### What needs to be done
Set down without change every line from the line that contains "Task: Select 青魔道書 entry" through the end of the listing, and only those lines. No pictures.
============
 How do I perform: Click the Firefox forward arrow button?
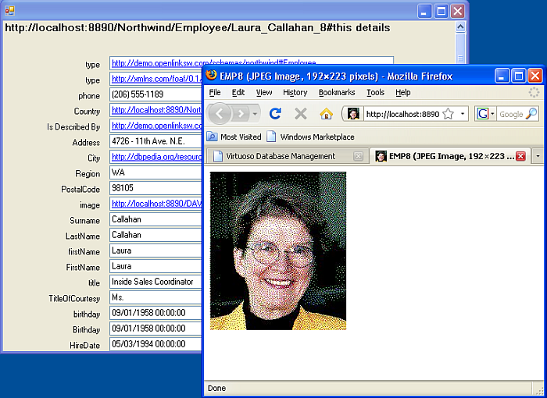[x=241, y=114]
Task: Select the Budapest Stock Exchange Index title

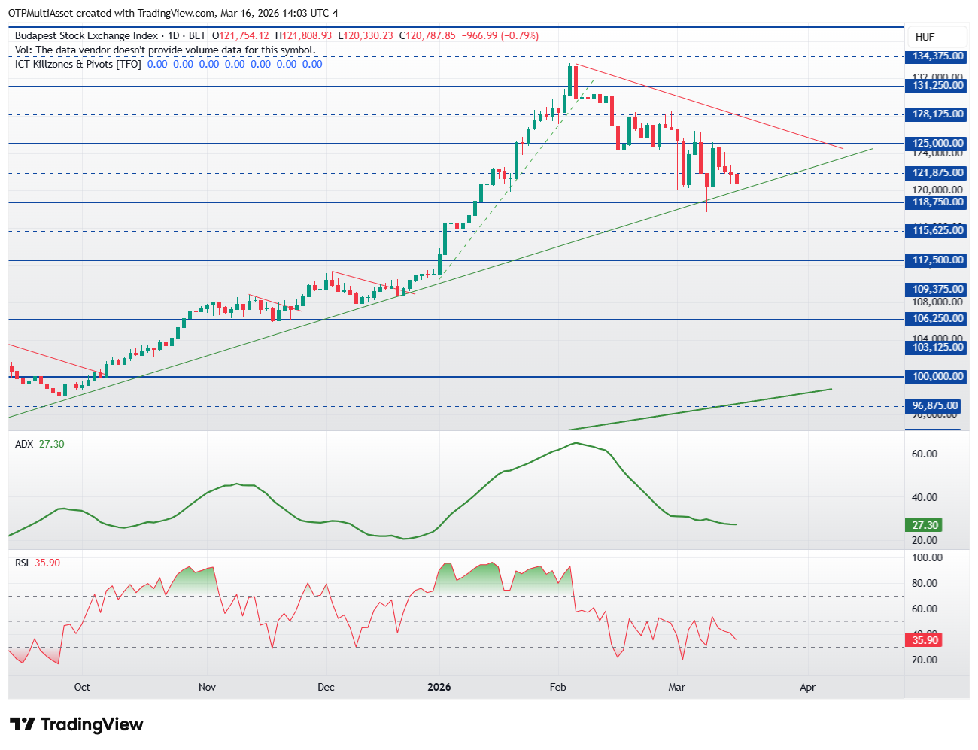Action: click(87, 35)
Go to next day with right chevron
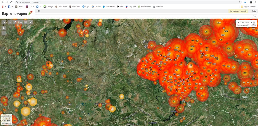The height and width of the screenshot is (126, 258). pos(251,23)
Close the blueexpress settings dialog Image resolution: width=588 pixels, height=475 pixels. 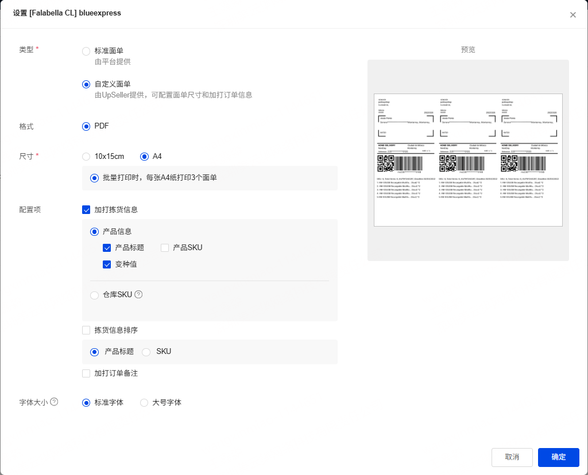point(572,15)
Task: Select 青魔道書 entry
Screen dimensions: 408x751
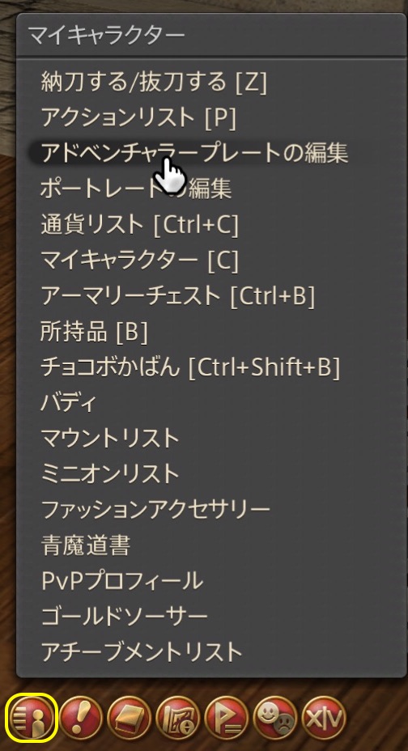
============
### Solution to this task
Task: Select 青魔道書 entry
Screen dimensions: 408x751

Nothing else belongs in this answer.